A Greek man betrayed his country by informing the Persians of a secret mountain path and they took it. When the Greeks found out their general let everyone who wanted to go home return home.

Only the three hundred Spartans remained. The battle was dreadful. The Greeks only had seven thousand men and the Persians had two million men. At the end of the battle all except one of the Greeks were killed. The Persians marched to Athens. They trampled the dead bodies on their way.

The Hanging Gardens of Babylon. 
Illustrated by Lane Edwards

Greek Architecture
By Sydney Edwards

Ἀθῆναι (ATHENS) Greek architecture is amazing!
The Greeks built three different kinds of capitals (the tops of columns) called the Doric, Ionic, and Corinthian.

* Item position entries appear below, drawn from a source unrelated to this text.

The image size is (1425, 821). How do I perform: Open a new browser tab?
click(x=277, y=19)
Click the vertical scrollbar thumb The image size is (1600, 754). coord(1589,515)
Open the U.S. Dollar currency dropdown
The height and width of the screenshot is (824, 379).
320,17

Doric is very plain, the Ionic looks like a scroll, the Corinthian is very fancy.
A Greek temple called the Parthenon in Athens, is a very historic temple to Athena. It is one of the Seven Wonders of the World. Phidias was a famous architect who designed the Parthenon. Phidias also designed and sculpted the great statue of Zeus.
The Parthenon was made out of marble that was put on stone bases. They used six- inch iron rods to support the tympanum, the triangular pediment that rested on marble columns. The columns were built out of sections put together. The Parthenon is the most beautiful temple in Greece.
Example of Greek Architecture. Illustrated by Lane Edwards

4 comments:

Meredith said...

What a joy! If they were in my classroom at school then I would be handing out a lot of stickers at this point and lining up your children to receive certificates at the next assembly.

Well done kids. And well done to their excellent teacher as well!

Susie said...

Love the illustrations! Such details! I can see they worked very hard on these. Thanks for sharing. I'm so looking forward to TOG yr 1 in the fall.

Sharon said...

Oh, Amy, you must be so proud! They have all done marvellously well with their newspaper reports and those illustrations are excellent. I especially like the one of the Battle action at Thermopylae by Lane. i can't wait to show Joshua! Is this where we got the terms "in a tight place" and "in a hot spot" from, do you think?

Mrs. Edwards said...

Thank you all! This was a six week project and the process of writing is not a favorite pastime with my kids, but I am seeing great progress! It is also exciting that they are beginning to type.